— EXERCISE INPUTS —
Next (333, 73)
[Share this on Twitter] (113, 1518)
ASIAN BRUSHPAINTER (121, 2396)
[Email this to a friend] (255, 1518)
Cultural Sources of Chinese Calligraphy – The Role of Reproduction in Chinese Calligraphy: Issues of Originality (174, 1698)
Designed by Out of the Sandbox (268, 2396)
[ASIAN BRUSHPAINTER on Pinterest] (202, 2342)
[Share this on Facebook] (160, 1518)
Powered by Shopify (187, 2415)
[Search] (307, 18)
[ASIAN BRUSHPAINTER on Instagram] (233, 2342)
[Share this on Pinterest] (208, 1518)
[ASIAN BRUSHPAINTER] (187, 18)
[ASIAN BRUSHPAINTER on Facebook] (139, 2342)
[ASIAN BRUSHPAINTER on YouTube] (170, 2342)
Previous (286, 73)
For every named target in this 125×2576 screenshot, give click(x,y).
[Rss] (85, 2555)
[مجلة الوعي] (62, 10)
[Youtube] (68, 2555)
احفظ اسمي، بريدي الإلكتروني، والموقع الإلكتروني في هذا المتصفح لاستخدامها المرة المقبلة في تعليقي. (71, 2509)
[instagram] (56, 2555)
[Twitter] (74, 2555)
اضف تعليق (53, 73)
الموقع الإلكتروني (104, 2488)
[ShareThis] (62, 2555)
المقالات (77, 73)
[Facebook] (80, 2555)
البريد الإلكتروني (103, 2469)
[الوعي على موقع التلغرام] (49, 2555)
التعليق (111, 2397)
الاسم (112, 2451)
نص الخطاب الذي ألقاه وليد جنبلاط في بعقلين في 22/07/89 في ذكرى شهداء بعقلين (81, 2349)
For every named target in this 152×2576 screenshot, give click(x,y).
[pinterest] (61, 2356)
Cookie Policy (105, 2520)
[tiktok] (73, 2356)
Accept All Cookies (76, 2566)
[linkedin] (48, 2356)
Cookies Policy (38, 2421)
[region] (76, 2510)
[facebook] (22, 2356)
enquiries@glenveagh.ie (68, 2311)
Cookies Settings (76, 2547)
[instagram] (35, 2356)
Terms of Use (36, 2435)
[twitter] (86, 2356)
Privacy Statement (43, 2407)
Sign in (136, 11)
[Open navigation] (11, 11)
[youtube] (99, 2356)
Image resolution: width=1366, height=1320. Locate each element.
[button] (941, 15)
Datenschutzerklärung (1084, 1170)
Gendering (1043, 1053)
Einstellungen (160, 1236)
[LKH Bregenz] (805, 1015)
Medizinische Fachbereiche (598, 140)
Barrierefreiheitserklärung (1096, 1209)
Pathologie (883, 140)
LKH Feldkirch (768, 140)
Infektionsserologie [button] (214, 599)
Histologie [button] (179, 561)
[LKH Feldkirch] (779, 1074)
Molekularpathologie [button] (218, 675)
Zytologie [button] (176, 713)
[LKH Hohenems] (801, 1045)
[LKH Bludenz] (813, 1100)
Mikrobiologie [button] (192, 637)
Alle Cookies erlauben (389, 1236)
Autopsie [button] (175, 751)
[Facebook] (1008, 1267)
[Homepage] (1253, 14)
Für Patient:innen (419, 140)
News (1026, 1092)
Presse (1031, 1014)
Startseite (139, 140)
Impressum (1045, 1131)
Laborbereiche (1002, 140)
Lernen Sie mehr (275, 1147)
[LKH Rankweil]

— WHAT YOU WILL DO —
Exactly as they appear, copy the lines of the listing above from the first through the one that contains "[ASIAN BRUSHPAINTER] (187, 18)", and nothing more.

— FINISHED EXERCISE —
Next (333, 73)
[Share this on Twitter] (113, 1518)
ASIAN BRUSHPAINTER (121, 2396)
[Email this to a friend] (255, 1518)
Cultural Sources of Chinese Calligraphy – The Role of Reproduction in Chinese Calligraphy: Issues of Originality (174, 1698)
Designed by Out of the Sandbox (268, 2396)
[ASIAN BRUSHPAINTER on Pinterest] (202, 2342)
[Share this on Facebook] (160, 1518)
Powered by Shopify (187, 2415)
[Search] (307, 18)
[ASIAN BRUSHPAINTER on Instagram] (233, 2342)
[Share this on Pinterest] (208, 1518)
[ASIAN BRUSHPAINTER] (187, 18)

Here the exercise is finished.